Department of Urology, Institute of Medical Informatics and Biomathematics, University Hospital of Muenster, Muenster, Germany.
J Immunother. 2011 Mar;34(2):196-201. doi: 10.1097/CJI.0b013e3182027748.
A number of new agents have been approved for systemic therapy of metastatic renal cell carcinoma (mRCC) recently. Thereby, prognostic factors may aid in predicting the effectiveness of various treatment modalities in individual cases. Aim of this study was to determine the value of human leukocyte antigen (HLA) class II characteristics in predicting response of mRCC to combined immunochemotherapy (ICT). A retrospective study of 29 patients with mRCC treated with ICT was performed: 17 patients (group A) with long-term remission and 12 (group B) with progressive disease after ICT. DNA was used for high resolution typing of HLA-DRB1, -DRB3, -DRB4, -DRB5, -DQA1, and -DQB1. Statistical evaluation started with Classification and Regression Trees analysis. The assignment of single alleles to the groups was then aggregated to create a classification on a patients' basis. Finally, the accuracy of this test algorithm was evaluated. HLA-DRB1 (DRB1030104010402040711011501=progression) was the strongest discriminator between the 2 groups. The test algorithm defined all patients with at least one of these DRB1 alleles to be progressive after ICT. Thus, 12 of 12 patients of group B could have been identified as progressive (sensitivity=100%). However, only 10 of 17 patients of group A would have been identified as responding (specificity=58%). Thus, the test had a positive and negative predictive value of 63% and 100%, respectively. Approximately 5% to 10% of all patients with mRCC are able to benefit from ICT with long-term remission. HLA class II characteristics may aid in identifying this small subgroup of patients with mRCC.

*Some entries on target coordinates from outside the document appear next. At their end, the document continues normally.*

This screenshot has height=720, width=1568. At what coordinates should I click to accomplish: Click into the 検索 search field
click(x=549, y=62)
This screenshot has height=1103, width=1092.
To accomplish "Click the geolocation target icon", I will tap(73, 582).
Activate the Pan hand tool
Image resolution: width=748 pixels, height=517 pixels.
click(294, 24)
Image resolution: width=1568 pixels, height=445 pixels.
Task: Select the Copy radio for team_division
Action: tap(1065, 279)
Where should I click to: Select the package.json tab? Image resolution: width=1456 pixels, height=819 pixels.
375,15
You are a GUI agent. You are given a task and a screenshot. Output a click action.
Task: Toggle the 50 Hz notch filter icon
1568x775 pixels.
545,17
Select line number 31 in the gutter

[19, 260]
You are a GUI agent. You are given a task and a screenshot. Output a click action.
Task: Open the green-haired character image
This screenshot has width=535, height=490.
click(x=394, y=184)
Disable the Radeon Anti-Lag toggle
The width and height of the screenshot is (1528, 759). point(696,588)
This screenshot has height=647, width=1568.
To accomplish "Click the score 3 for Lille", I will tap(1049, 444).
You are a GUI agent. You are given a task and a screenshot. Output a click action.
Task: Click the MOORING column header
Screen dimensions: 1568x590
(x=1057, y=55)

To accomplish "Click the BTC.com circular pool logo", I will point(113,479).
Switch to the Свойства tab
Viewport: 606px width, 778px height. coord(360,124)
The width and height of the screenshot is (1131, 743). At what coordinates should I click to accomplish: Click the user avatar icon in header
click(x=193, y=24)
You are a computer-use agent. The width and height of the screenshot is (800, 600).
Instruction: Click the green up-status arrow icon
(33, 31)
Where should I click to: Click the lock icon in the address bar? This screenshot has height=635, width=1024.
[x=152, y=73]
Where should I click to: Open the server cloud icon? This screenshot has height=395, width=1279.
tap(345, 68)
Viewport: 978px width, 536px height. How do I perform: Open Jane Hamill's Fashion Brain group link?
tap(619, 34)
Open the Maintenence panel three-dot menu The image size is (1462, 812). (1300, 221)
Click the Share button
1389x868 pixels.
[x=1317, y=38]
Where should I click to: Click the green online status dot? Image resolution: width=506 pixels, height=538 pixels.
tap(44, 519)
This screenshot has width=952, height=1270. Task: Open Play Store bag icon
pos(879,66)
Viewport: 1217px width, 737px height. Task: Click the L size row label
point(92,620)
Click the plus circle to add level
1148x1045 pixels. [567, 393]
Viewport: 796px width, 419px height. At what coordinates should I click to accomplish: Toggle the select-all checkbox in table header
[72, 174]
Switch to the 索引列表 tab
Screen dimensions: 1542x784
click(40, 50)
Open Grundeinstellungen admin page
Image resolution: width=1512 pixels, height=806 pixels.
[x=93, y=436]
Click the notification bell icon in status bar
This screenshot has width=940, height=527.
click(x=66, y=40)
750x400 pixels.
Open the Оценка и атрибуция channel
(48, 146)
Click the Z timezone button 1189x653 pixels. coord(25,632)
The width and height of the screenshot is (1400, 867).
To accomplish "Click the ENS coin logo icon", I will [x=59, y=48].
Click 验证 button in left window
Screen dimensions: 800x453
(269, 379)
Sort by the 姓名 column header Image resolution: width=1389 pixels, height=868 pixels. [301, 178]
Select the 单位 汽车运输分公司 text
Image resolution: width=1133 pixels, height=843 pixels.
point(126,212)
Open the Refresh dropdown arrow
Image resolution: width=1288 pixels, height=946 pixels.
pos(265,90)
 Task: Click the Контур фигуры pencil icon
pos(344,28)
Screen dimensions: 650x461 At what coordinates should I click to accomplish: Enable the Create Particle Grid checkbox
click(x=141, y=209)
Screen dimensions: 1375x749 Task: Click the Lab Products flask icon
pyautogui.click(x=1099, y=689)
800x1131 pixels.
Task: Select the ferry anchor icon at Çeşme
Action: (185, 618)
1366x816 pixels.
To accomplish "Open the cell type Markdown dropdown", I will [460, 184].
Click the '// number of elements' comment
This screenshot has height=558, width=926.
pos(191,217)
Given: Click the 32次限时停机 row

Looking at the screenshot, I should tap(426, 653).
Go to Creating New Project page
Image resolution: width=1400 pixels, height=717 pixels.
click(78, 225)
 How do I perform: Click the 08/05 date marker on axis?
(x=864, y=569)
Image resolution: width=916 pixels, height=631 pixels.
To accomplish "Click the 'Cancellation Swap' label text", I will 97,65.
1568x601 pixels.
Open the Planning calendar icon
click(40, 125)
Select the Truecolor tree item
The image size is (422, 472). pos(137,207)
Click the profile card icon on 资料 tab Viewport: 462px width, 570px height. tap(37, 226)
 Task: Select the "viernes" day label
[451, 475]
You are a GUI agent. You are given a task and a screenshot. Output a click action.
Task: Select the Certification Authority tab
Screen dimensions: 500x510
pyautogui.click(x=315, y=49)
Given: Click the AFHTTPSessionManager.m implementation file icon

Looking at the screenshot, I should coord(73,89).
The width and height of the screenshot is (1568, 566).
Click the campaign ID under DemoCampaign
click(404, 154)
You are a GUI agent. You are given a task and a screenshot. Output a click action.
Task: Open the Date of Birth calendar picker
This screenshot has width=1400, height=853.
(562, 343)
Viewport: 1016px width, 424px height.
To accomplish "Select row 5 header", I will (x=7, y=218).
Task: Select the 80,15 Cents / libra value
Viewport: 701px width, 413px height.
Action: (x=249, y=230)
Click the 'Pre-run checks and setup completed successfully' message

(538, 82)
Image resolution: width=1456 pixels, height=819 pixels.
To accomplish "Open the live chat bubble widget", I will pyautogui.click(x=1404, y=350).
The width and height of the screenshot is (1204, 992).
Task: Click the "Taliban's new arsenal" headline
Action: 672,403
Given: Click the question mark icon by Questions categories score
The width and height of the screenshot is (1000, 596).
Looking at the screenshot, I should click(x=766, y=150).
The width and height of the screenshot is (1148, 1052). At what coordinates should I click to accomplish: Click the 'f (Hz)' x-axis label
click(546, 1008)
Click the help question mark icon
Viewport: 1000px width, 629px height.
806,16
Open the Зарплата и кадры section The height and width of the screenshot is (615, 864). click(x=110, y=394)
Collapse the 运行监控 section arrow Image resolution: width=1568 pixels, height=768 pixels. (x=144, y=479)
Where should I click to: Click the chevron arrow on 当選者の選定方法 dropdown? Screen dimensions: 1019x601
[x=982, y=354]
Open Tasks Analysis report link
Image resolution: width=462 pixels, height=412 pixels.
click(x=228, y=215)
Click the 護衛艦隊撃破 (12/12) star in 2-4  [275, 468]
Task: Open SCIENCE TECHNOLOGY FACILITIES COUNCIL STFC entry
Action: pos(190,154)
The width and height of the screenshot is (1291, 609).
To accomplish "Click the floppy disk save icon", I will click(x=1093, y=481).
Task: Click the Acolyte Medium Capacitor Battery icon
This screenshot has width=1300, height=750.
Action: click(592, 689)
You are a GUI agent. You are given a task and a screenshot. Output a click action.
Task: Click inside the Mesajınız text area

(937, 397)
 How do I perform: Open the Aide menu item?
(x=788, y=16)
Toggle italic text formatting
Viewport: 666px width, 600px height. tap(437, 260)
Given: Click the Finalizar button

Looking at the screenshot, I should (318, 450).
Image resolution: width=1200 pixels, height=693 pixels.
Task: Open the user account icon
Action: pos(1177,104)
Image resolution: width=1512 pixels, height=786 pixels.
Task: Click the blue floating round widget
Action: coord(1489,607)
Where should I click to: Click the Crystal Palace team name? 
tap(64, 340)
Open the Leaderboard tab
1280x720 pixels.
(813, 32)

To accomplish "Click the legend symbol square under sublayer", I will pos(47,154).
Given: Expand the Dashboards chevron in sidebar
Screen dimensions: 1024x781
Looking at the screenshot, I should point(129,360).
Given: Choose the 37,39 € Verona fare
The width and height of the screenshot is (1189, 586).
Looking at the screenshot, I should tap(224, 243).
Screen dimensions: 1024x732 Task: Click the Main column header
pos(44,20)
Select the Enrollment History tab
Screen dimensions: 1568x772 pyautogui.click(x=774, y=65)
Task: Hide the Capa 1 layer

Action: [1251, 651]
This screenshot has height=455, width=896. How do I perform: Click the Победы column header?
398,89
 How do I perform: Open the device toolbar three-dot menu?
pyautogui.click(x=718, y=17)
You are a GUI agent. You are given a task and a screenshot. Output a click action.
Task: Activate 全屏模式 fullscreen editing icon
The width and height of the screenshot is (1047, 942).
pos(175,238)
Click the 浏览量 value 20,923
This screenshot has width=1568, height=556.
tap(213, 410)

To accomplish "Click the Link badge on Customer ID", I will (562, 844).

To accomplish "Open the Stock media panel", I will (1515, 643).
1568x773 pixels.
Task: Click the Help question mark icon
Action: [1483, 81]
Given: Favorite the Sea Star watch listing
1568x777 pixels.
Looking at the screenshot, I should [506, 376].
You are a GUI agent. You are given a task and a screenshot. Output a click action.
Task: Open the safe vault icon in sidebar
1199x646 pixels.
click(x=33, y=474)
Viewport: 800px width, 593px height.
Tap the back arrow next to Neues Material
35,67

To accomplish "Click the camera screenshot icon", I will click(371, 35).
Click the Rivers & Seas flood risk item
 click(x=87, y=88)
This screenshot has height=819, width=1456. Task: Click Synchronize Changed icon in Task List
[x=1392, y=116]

最近,一些新的药物已被批准用于转移性肾细胞癌(mRCC)的系统治疗。因此,预后因素可能有助于预测各种治疗方法在个体病例中的有效性。本研究旨在确定人类白细胞抗原(HLA)Ⅱ类特征在预测 mRCC 对联合免疫化疗(ICT)反应中的价值。对 29 例接受 ICT 治疗的 mRCC 患者进行了回顾性研究:17 例(A 组)长期缓解,12 例(B 组)ICT 后疾病进展。使用 DNA 对 HLA-DRB1、-DRB3、-DRB4、-DRB5、-DQA1 和 -DQB1 进行高分辨率分型。统计评估从分类和回归树分析开始。然后将单个等位基因分配给组,以创建基于患者的分类。最后,评估了该测试算法的准确性。HLA-DRB1(DRB1030104010402040711011501=进展)是两组之间最强的区分因素。测试算法将至少具有这些 DRB1 等位基因之一的所有患者定义为 ICT 后进展。因此,B 组的 12 例患者均被识别为进展(敏感性=100%)。然而,A 组的 17 例患者中只有 10 例被识别为有反应(特异性=58%)。因此,该测试的阳性预测值和阴性预测值分别为 63%和 100%。大约 5%至 10%的 mRCC 患者能够从长期缓解的 ICT 中获益。HLA Ⅱ类特征可能有助于识别 mRCC 的这一小亚组患者。